February 8, 2012
Mootness of Misdemeanor

by Justice Paul E. Pfeifer

For Warren Lewis, June 21, 2008, was not a particularly good day. That afternoon, Warren arrived home from work to find police cruisers parked in front of his house in Cleveland Heights. His wife told him that two neighborhood girls had attacked his teenage daughter. He saw the police talking to the other girls’ parents down the street.

Warren and his wife approached the officers with a copy of a police report that showed those same girls had attacked his daughter several days before. But the officers ordered Warren and his wife to return home and told them their daughter would also be charged in the incident.

When Officer Duane Clayborn later approached Warren for the information needed to file the charge against his daughter, Warren refused to talk to him. In his view, the officer had treated his daughter as an assailant rather than a victim. Warren’s wife offered no help either.

Officer Clayborn returned to Warren and demanded his daughter’s address. When Warren refused to cooperate, Officer Clayborn arrested him and charged him with obstructing official business by “refusing to give information on his daughter who was being charged” and for resisting arrest by allegedly struggling with Clayborn as he attempted to place Warren in the patrol car.

Warren was later acquitted of resisting arrest but convicted of obstructing official business. He was sentenced to a suspended term of three days in jail, placed on inactive probation for six months and had to pay a $100 fine and court costs.

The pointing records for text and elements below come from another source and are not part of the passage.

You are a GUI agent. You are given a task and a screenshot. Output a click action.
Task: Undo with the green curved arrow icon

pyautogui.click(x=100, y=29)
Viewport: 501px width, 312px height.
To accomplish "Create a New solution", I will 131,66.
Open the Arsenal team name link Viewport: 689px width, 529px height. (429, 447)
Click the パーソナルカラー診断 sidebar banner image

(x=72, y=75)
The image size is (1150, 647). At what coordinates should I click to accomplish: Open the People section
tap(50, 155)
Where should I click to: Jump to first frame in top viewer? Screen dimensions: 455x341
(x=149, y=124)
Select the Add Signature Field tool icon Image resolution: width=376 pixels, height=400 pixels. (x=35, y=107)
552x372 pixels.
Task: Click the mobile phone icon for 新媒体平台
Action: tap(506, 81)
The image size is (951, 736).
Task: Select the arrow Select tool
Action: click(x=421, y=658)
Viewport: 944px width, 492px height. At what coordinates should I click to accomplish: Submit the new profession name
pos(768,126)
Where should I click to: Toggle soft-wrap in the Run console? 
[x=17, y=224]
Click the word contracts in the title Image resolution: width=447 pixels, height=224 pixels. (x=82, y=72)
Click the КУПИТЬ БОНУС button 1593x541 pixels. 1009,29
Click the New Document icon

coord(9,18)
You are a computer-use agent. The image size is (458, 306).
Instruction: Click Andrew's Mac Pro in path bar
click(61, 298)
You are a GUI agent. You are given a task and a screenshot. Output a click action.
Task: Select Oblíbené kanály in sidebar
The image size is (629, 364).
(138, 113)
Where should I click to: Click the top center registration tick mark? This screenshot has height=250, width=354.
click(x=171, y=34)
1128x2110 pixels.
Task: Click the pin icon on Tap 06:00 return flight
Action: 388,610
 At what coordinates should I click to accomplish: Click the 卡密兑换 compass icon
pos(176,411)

The day after his bench trial, Warren filed a motion to stay execution of his sentence, stating that he intended to appeal the finding of guilty because it could effect his employment. He argued that “without a stay, or at least a request for a stay, the Court of Appeals could find the appeal moot.” But the trial court denied the stay.

When Warren filed his appeal, he did not seek a stay of his entire sentence from the court of appeals. Because he had paid his fine and court costs, and due to the inactive status of his probation, he had actually completed the sentence during the time that his appeal was pending. Did this make his appeal moot?

The court of appeals had considered a situation like this before in a similar case. In its prior finding it had held that unless a person convicted of a misdemeanor seeks to stay the sentence or otherwise involuntarily serves the sentence, the case will be dismissed as moot – unless the defendant can demonstrate that there are collateral consequences that resulted from the conviction.

In Warren’s case, the court of appeals determined that although he had not demonstrated such a loss stemming from the conviction, he had not voluntarily served his sentence because he had sought a stay in the trial court.  As a result, the court of appeals declined to require Warren to seek an additional stay with the appellate court, which meant that the court would accept his appeal.

After reviewing the case, the court of appeals reversed Warren’s conviction for obstructing official business because it wasn’t supported by the evidence. Warren hadn’t actually impeded the investigation and Officer Clayborn admitted that Warren’s refusal to answer his questions had not prevented him from performing his duties.

When Warren’s case came before us – the Ohio Supreme Court – for further review, Cleveland Heights argued that a person convicted of a misdemeanor voluntarily serves a sentence by not seeking a stay in both the trial court and the court of appeals.

Thus, according to the city, Warren’s appeal became moot because he had paid the fine and court costs, the six-month period of inactive probation had expired during the time the appeal was pending, and Warren had neither filed a motion for a stay in the court of appeals prior to completion of the sentence nor demonstrated the existence of any collateral consequences resulting from the convictions.

Warren, on the other hand, maintained that the appeal of a misdemeanor conviction is never rendered moot by serving the sentence, even if the defendant fails to allege that the conviction will subject him to collateral consequences and even if he doesn’t file a motion for a stay in the trial or appellate court.

Over the years, courts had come to consider appeals in criminal cases to be moot if the person filing the appeal had completed the sentence prior to a ruling on the appeal. In Ohio, that basic rule applied to both felony and misdemeanor convictions until the mid-1990s, when we limited the rule to apply only to misdemeanor convictions in which the person filing the appeal has voluntarily completed the sentence and in which no collateral consequences resulted from the conviction.

We had never had a case that asked us to consider what it meant to “voluntarily” complete a sentence for purposes of this rule, but the Supreme Court of Louisiana recently addressed a similar issue. That court explained that completion of the sentence is not voluntary and will not moot the appeal if the circumstances show that the person filing the appeal did not intend to “acquiesce in the judgment, or abandon the right to review.” And such actions as seeking a court of appeal review or moving for a stay prior to completing the sentence support a determination that the person did not voluntarily satisfy the sentence.

By a seven-to-zero vote we concluded that the completion of a sentence is not voluntary and will not moot an appeal if the circumstances surrounding it demonstrate that the person filing the appeal neither acquiesced in the judgment nor abandoned the right to review by a court of appeals.

The facts in Warren’s case demonstrate that he neither acquiesced in the judgment nor abandoned the right to an appeal. Therefore, it can’t be said that he voluntarily completed the sentence imposed by the court, and the court of appeals was correct in concluding that his appeal was not moot.